● To be done
Please pull out every line of the material that contains the string "size", with case counting.

################

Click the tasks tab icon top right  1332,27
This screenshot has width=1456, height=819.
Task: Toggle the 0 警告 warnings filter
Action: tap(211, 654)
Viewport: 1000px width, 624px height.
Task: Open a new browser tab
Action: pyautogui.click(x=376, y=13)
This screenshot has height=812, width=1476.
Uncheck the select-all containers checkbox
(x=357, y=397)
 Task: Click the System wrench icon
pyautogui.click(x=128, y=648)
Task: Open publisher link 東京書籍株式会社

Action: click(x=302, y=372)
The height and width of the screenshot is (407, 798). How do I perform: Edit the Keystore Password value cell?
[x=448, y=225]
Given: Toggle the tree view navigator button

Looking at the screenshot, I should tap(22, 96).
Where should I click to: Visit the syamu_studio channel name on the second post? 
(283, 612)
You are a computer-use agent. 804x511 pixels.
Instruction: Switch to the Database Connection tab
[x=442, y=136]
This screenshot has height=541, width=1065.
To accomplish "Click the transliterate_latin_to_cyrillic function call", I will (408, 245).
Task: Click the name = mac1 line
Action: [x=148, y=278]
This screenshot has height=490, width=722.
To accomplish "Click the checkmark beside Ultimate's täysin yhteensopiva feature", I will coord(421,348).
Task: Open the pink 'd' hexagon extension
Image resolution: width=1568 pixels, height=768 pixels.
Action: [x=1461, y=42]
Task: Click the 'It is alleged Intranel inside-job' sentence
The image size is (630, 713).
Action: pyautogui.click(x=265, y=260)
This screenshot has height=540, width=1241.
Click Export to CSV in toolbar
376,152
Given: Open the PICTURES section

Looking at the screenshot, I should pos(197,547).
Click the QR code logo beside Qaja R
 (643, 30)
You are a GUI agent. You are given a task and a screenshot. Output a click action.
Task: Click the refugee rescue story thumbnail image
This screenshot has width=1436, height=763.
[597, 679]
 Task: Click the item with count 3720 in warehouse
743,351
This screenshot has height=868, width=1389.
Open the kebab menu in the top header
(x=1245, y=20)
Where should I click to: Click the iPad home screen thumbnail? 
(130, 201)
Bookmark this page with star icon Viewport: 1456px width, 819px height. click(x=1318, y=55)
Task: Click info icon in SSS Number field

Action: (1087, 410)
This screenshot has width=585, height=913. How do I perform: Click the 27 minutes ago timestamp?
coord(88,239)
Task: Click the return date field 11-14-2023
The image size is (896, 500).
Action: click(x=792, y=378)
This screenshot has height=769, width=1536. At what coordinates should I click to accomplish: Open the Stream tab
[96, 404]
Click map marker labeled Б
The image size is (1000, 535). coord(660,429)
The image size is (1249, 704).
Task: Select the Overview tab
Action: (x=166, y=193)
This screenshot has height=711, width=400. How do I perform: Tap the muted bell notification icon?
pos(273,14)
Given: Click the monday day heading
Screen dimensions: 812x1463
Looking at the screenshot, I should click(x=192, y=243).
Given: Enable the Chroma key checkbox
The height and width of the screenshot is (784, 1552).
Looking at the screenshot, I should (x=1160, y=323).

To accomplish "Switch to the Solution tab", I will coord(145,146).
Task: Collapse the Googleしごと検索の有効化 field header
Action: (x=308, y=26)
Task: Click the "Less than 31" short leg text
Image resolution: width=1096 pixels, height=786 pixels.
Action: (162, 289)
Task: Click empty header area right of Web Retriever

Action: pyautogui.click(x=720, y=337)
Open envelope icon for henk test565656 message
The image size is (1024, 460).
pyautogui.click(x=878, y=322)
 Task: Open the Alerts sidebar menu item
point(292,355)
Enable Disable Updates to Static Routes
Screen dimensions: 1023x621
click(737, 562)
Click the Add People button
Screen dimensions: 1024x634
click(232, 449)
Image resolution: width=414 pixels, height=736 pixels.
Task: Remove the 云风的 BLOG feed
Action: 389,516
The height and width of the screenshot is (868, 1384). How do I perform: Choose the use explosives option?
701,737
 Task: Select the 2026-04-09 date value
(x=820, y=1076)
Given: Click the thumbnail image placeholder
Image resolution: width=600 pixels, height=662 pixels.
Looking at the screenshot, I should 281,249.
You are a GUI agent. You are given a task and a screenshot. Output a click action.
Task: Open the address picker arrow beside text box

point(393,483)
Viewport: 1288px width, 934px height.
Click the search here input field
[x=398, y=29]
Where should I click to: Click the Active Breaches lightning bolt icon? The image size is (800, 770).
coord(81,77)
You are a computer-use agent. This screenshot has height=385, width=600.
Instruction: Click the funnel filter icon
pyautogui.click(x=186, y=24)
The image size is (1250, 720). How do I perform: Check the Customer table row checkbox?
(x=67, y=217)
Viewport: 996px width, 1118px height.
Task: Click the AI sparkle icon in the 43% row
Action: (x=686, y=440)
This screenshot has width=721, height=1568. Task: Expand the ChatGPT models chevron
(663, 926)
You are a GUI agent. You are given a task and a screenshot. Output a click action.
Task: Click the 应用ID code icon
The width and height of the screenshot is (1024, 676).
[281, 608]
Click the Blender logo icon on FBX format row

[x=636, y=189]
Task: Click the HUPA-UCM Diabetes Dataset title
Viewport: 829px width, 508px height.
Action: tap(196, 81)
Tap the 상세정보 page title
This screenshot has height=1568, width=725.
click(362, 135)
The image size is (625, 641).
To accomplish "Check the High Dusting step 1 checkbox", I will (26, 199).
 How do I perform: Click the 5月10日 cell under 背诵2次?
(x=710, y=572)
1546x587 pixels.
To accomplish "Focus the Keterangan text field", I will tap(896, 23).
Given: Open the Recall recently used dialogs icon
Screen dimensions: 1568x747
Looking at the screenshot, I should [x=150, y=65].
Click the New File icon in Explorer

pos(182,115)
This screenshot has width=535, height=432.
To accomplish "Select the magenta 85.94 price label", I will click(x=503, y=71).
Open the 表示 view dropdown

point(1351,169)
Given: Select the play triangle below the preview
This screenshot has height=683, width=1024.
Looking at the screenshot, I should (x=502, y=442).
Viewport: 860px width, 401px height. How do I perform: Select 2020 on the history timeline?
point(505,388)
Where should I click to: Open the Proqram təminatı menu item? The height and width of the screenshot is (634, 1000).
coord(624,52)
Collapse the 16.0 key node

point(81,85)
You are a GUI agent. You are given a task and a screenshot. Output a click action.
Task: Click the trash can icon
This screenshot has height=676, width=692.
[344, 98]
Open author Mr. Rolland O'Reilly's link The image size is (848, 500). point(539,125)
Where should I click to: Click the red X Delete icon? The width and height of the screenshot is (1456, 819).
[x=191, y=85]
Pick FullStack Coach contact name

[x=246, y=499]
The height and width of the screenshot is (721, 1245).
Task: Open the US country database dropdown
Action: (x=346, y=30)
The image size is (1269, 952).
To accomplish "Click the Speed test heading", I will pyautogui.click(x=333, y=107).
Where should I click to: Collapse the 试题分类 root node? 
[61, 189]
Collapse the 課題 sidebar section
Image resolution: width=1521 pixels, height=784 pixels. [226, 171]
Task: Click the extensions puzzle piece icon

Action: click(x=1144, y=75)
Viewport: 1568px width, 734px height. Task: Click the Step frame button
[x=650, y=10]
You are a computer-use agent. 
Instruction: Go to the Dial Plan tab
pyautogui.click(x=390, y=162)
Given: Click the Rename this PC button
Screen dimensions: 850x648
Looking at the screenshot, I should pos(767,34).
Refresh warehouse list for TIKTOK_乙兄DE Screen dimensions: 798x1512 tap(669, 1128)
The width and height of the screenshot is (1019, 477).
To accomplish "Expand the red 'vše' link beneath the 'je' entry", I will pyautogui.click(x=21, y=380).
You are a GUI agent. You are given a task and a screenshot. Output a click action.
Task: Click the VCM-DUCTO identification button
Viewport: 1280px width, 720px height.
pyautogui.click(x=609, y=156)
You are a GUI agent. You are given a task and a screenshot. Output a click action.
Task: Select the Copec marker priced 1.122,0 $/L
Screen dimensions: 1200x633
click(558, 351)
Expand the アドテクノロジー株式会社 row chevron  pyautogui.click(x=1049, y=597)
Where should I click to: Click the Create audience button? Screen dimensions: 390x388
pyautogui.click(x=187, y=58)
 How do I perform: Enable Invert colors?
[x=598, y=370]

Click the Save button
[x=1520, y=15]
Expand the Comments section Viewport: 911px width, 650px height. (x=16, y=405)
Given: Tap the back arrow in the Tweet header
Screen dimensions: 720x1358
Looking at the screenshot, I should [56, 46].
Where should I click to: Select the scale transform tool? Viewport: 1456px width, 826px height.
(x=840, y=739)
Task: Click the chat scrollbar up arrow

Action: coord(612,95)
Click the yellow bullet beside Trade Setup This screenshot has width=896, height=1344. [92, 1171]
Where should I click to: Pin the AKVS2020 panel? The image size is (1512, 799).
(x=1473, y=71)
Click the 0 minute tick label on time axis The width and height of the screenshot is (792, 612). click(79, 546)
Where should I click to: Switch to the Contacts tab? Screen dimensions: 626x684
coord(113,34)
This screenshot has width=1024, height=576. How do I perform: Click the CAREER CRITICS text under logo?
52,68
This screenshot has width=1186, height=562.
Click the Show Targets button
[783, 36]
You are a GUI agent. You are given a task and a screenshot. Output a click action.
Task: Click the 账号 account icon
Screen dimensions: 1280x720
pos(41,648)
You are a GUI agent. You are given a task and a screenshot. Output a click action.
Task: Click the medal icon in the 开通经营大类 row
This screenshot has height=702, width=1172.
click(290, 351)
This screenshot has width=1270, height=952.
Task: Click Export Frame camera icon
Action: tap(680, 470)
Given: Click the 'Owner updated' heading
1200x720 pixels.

################

● Written answer
The image size is (630, 713).
The image size is (896, 500).
The image size is (1000, 535). coord(660,429)
The image size is (1249, 704).
The image size is (1024, 460).
Where should I click to: Click the Active Breaches lightning bolt icon? The image size is (800, 770).
The image size is (1250, 720). How do I perform: Check the Customer table row checkbox?
The image size is (625, 641).
Open author Mr. Rolland O'Reilly's link The image size is (848, 500). point(539,125)
The image size is (1269, 952).
Where should I click to: Pin the AKVS2020 panel? The image size is (1512, 799).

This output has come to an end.